Figure 5.

Metformin treatment prevents RT-induced senescence in normal epithelial lung cell cultures. The impact of metformin treatment for RT-induced senescence formation was investigated in cultures of lung epithelial cell lines derived from normal lung epithelium (BEAS-2B and HSAEC1-KT) by analyzing protein expression levels of senescence markers via Western blot (A,E), C12FDG staining and flow cytometry (B,F), and SA-betagal activity staining (C,D,G,H). p21 and p53 expression levels and respective levels of the cell survival marker AKT/PKB were analyzed by Western Blots at 96 h post RT and treatment in BEAS-2B (A) and HSAEC1-KT (E) cells. Representative blots of 3 independent experiments are shown.

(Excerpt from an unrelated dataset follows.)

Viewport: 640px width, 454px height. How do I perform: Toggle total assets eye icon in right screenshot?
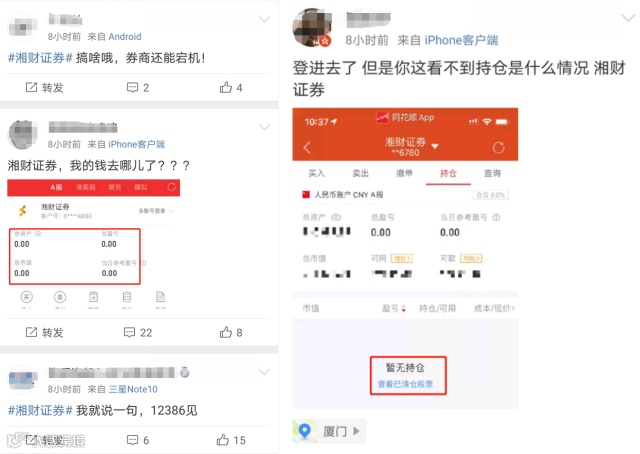click(336, 217)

Dashed lines indicate different areas of the same blot. Radiation-induced senescence formation was analyzed by C12FDG treatment prior flow cytometric analyses in BEAS-2B (B) and HSAEC1-KT (F), eight days post treatment. Data showed mean values ±SEM of six independent experiments. p-values indicate: * p ≤ 0.05, ** p ≤ 0.01, *** p ≤ 0.001 by two-way ANOVA with post hoc Tukey’s multiple comparison test. Following SA-betagal activity staining, senescent BEAS-2B (C) and HSAEC1-KT (G) cells were visualized in in blue. Representative pictures are shown (scale bar: 200 µm). (D,H) Senescence formation was quantified by counting the numbers of SA-betagal-positive and -negative epithelial cells. Data showed mean values ±SEM of 3–5 independent experiments. p-value indicates: * p ≤ 0.05 by two-way ANOVA with Tukey’s multiple comparison test.